By Paul Martorelli, English and Multimedia Journalism Major, D.U. Quark Intern
In the fall of 2019 I met a student at Duquesne. For the sake of anonymity, let’s call him Pete.
I met Pete, well, I don’t really remember how exactly I met Pete. Maybe it was in a class, or he was a friend of a friend, or maybe we just hit it off chatting outside of College Hall. Regardless, Pete and I become pretty good friends. We were both seniors, but he was nearly six years older than me.
He knew everything. Or at least it seemed like that to me. He read every book assigned to him in his classes cover to cover and even consumed further material. He had an answer or argument for everything, from political theory to fighting games, boxing to hip hop.
Pete and I would spend all of our free time sitting at the table in front of College Hall; from the moments before our first classes to our lasts. We would sit there and argue about any topic that two people could argue on. We didn’t argue out of anger, we argued out of pure love for the art of argument.
The spring semester of 2020 finally arrived, and though it was too cold for anyone with a shred of sense to sit outside, Pete and I were out there. At this time, I know for sure that we shared a class together, it was short story fiction workshop 3.
The first two months of the semester rolled by as they tend to; slow in the moment yet dangerously blurred in hindsight. All the while, I kept seeing videos. Hospitals being built overnight in China only to be overrun with infected patients upon opening. Nurses and doctors crying as they were being overwhelmed by the influx of unbreathing patients in Italy. I was scared, I knew that this was it, this was the big one.

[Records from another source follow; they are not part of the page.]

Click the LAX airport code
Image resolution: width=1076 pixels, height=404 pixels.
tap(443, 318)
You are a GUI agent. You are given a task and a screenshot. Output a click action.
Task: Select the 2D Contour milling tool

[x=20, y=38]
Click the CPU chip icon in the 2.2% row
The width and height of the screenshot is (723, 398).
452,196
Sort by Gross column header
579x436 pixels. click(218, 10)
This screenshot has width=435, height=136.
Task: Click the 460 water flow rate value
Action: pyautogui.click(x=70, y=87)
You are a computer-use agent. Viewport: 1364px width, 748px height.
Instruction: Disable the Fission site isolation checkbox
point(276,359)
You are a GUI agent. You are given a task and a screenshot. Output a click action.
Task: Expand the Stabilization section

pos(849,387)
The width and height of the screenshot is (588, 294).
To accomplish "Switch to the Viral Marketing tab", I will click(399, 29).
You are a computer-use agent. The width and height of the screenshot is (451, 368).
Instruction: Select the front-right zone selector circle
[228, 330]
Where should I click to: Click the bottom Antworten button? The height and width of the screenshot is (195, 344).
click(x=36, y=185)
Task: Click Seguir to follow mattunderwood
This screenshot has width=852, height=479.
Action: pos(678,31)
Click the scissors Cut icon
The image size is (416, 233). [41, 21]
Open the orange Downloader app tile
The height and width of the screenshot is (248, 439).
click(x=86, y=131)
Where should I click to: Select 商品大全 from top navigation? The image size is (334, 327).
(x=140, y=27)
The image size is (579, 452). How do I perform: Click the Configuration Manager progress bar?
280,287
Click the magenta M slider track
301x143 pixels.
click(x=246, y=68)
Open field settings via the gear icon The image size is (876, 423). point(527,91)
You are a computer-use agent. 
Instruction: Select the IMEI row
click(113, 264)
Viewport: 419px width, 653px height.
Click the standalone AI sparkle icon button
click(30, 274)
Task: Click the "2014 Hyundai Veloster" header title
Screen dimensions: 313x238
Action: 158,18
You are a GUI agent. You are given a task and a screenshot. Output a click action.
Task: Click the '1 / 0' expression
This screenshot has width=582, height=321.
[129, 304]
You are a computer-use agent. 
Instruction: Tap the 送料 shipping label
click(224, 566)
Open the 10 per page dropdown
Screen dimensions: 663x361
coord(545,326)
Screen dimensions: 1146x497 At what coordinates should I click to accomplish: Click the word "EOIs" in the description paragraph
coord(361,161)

I brought up the coronavirus with Pete. I knew if anyone could change my mind on the intense anxiety I was feeling about the looming crisis, it would be him. He laughed, he shook his head, he told me that I was worrying about nothing. He said that, even though he rarely agreed with the current (at the time) POTUS, that he was right on this. Covid-19 was just a beefy flu, we don’t freak out about the flu, so why freak out about this? I called him dumb. I called him insane. I sighted the number of infections and deaths, I showed him the videos of bodies being carried out of hospitals by the truckloads in other countries. It still didn’t change his mind. That night, I went to my usual grocery store and stocked up on every can of fruits, vegetables and tuna that I could. I bought as much soup and pasta as I could fit in my cart. I did not buy any additional toilet paper, which in hindsight was a major folly. By that point the citizens of Australia were already going through a toilet paper shortage, I should have seen the toilet paper craze reaching our shores as well.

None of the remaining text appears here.